* YOUR OBJECTIVE *
Please tally the lines in the records below that contain the string "This", treating uppercase and lowercase as different. Reply with the number alone.

-------------------------

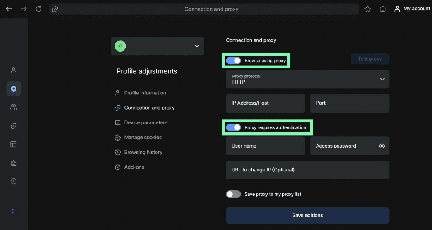432x230 pixels.
Task: Turn off Proxy requires authentication switch
Action: coord(233,127)
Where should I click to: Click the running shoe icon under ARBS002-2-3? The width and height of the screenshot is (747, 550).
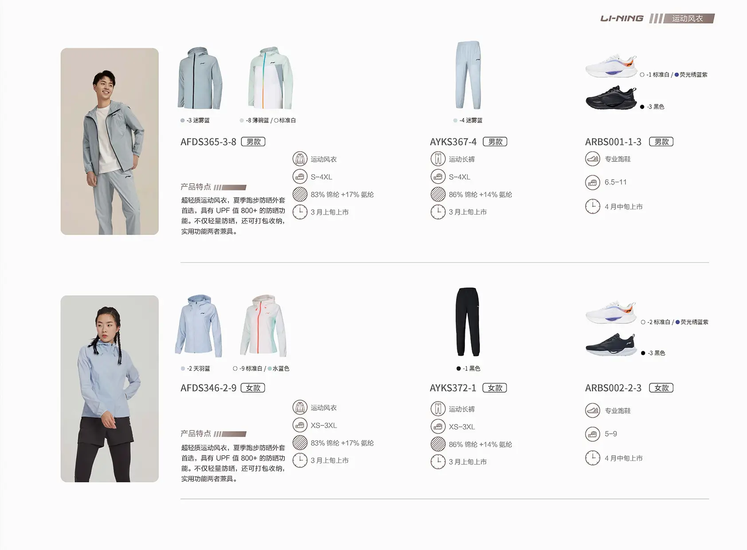pyautogui.click(x=593, y=410)
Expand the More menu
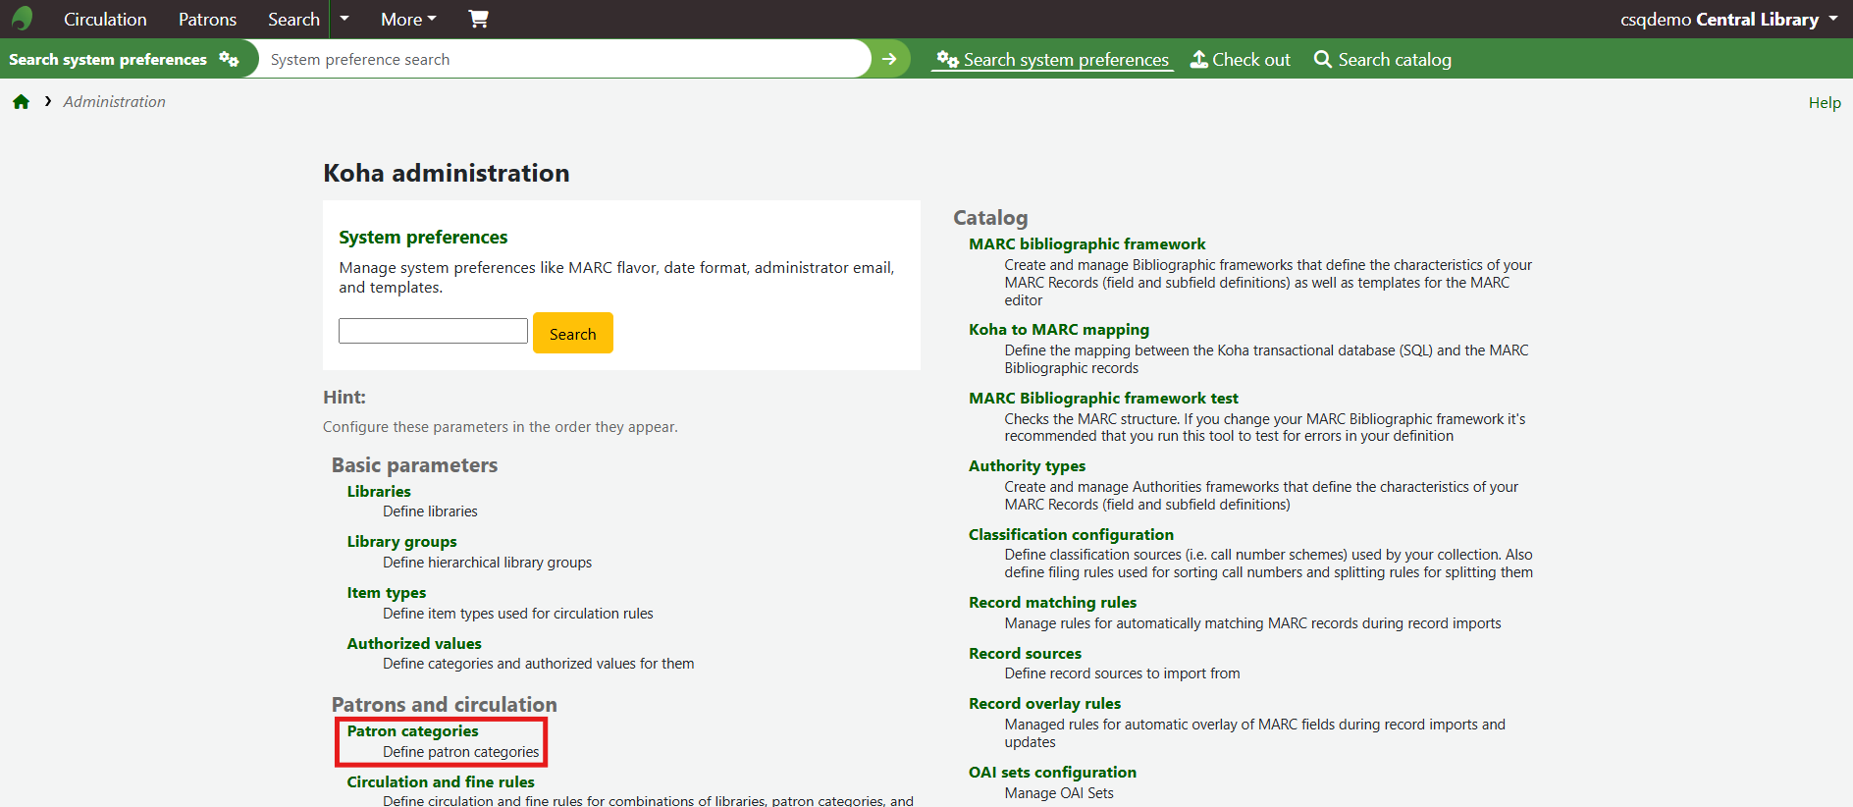The image size is (1853, 807). (408, 19)
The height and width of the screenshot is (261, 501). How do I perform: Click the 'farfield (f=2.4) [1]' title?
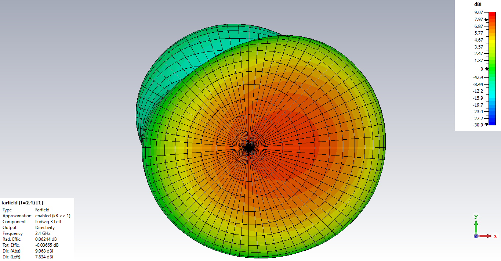coord(22,203)
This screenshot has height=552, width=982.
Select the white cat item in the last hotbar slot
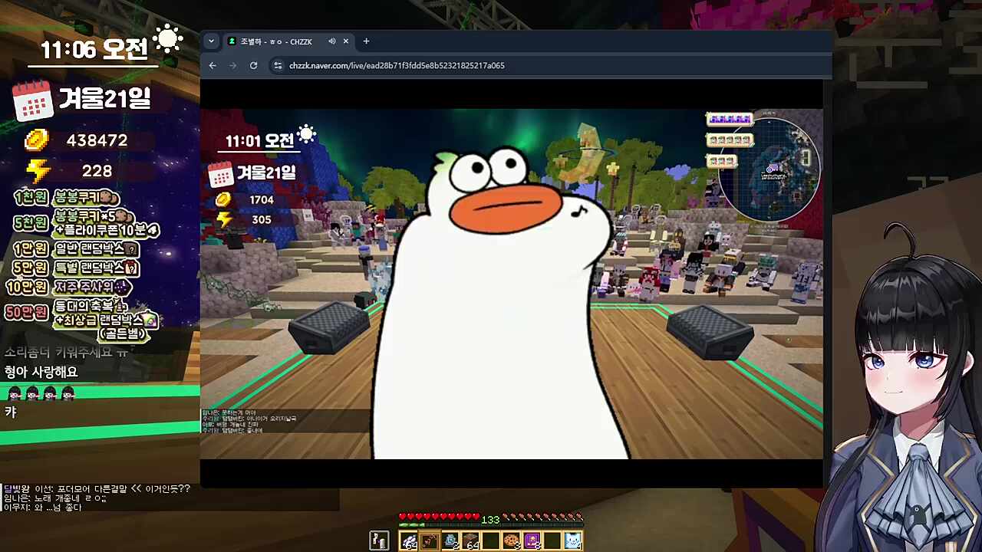pyautogui.click(x=574, y=541)
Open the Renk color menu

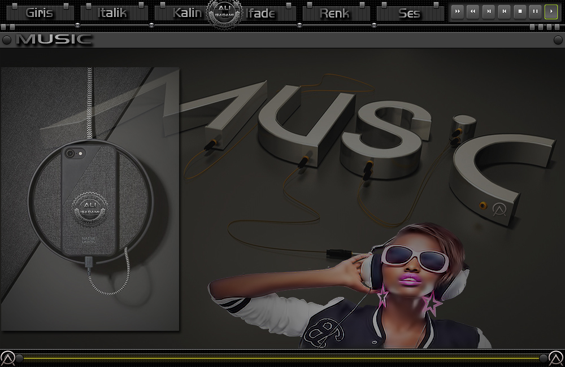coord(334,13)
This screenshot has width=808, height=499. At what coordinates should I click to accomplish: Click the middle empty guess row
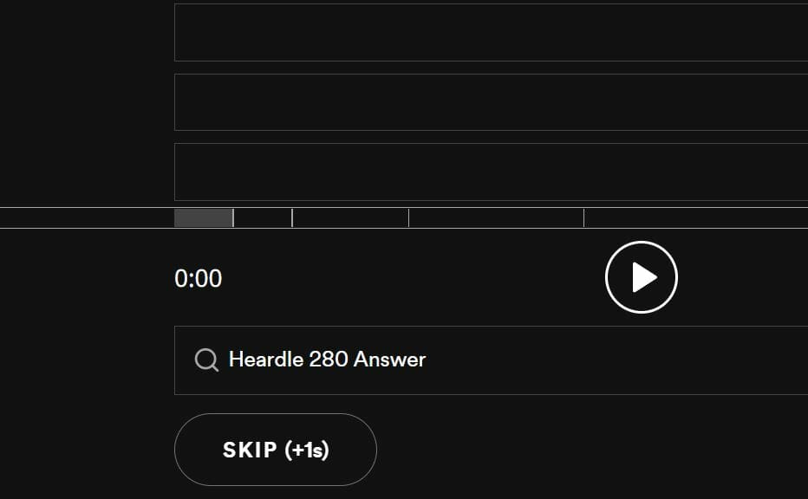tap(491, 102)
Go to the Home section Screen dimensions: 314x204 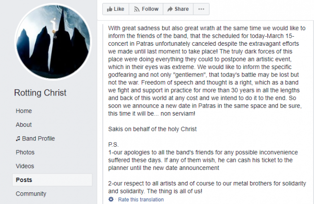[24, 111]
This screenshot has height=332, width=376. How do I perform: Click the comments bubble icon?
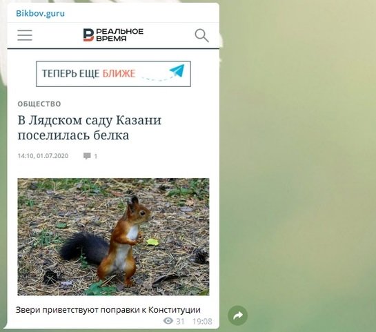click(87, 156)
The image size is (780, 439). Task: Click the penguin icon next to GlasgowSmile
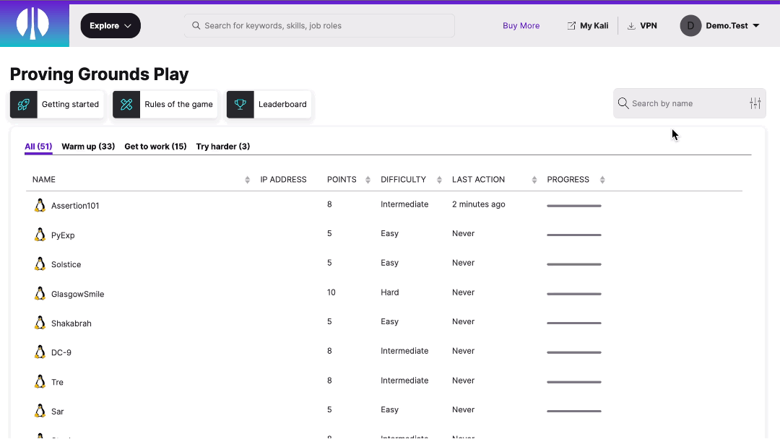coord(40,293)
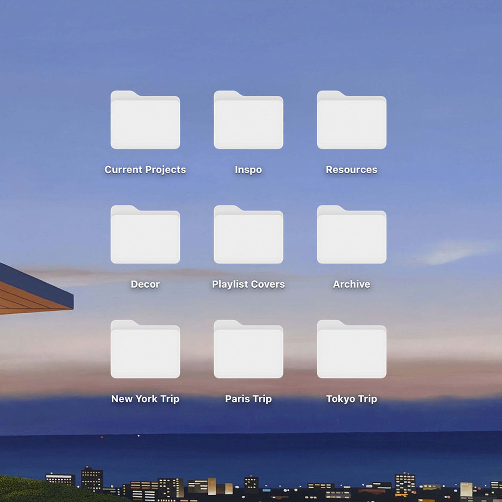Open the Inspo folder

[248, 122]
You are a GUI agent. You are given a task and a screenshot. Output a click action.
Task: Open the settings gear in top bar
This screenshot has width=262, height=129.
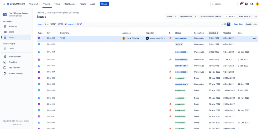252,4

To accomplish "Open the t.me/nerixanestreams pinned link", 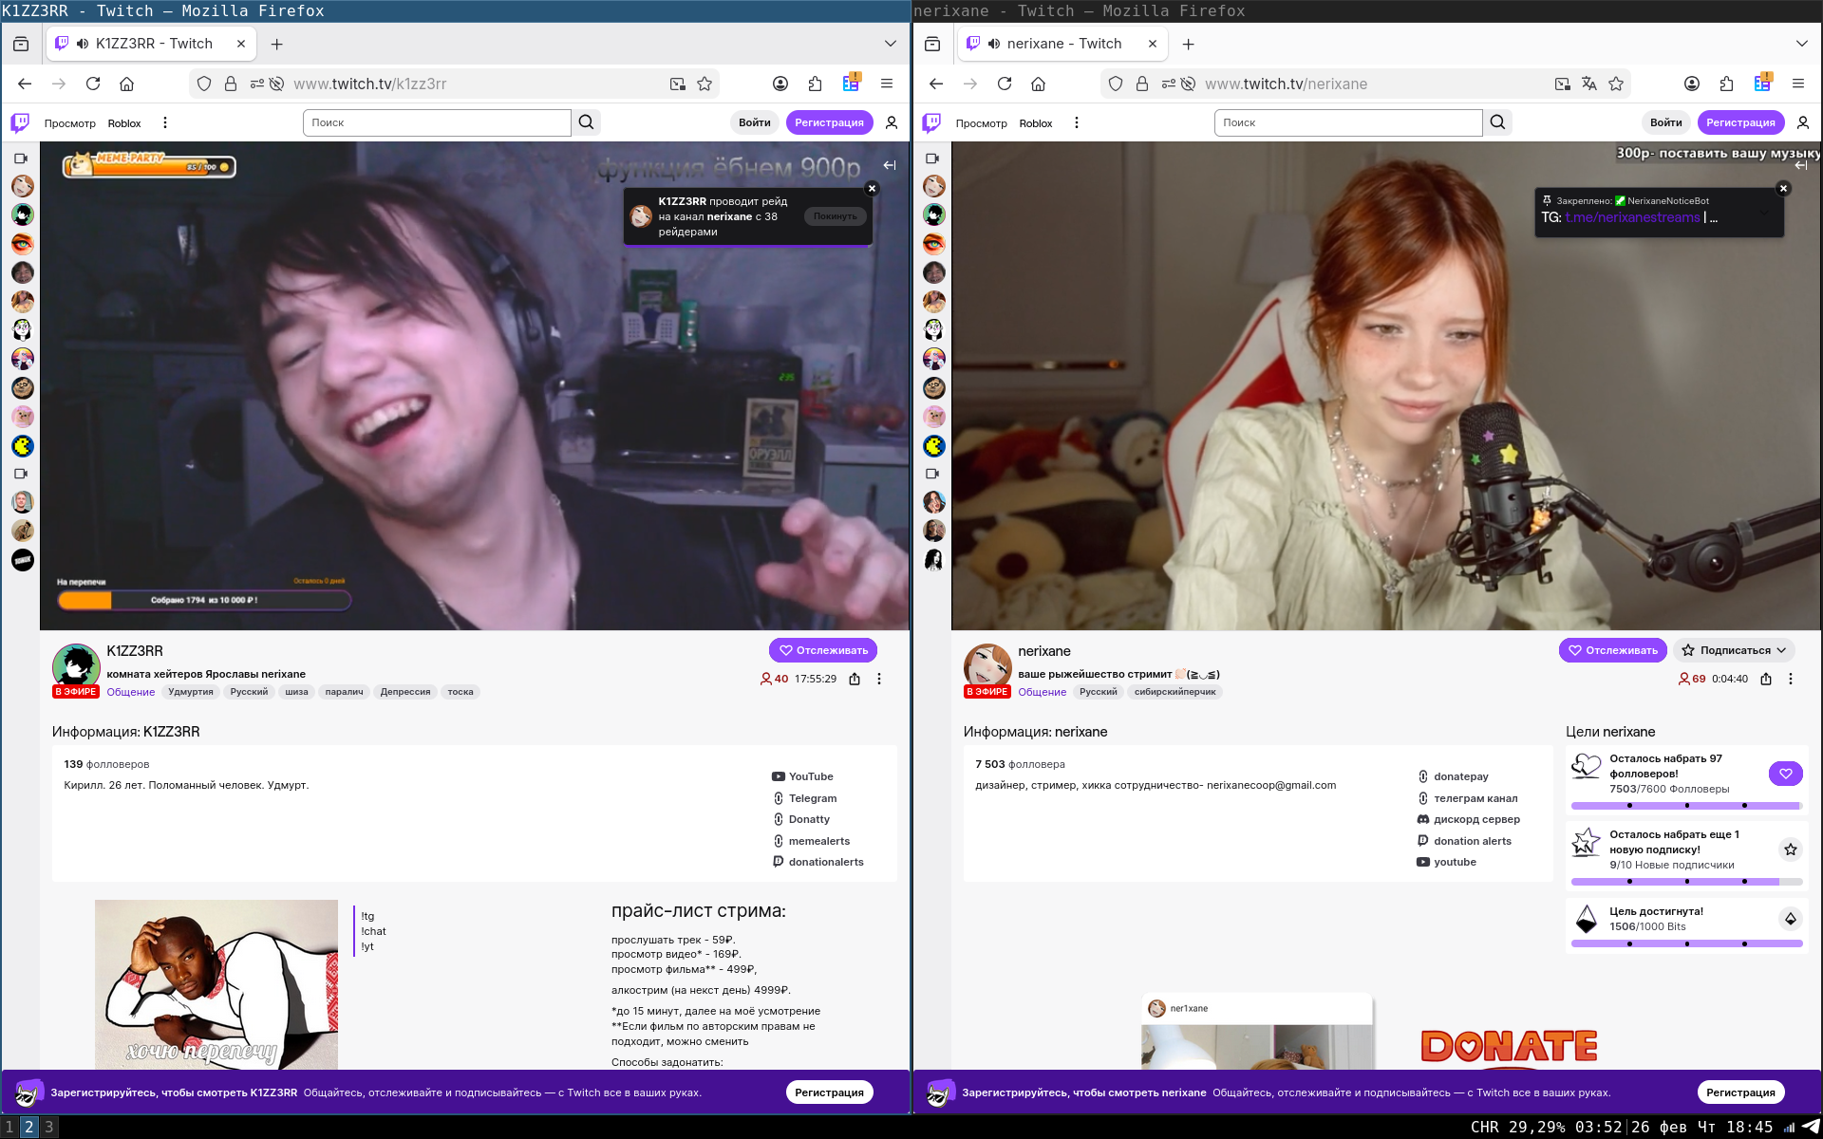I will [1632, 217].

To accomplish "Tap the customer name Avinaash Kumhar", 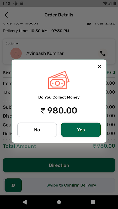I will tap(45, 53).
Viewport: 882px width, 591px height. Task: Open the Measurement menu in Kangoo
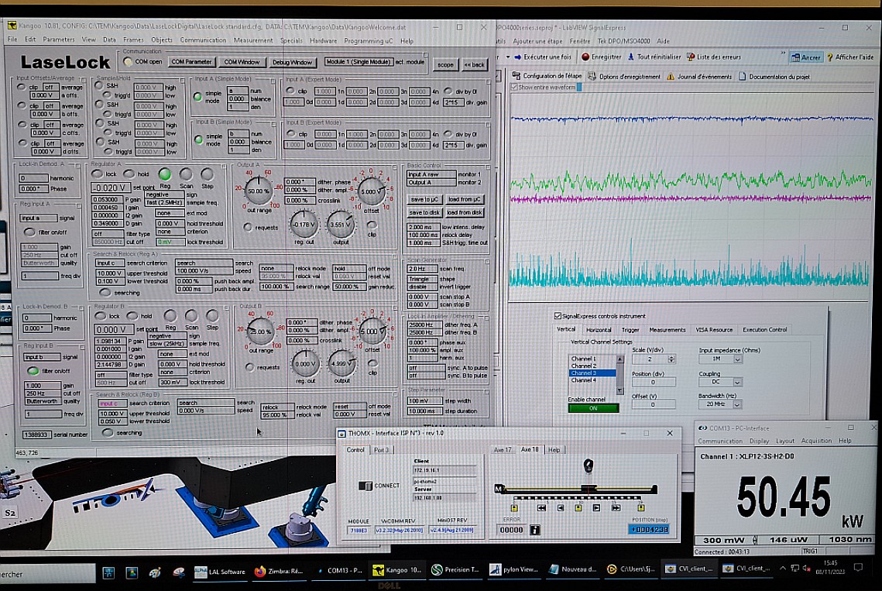253,40
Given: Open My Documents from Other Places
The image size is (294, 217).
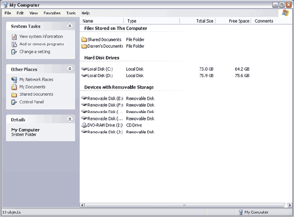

-------------------------

* SOLUTION TO THE EXERCISE *
4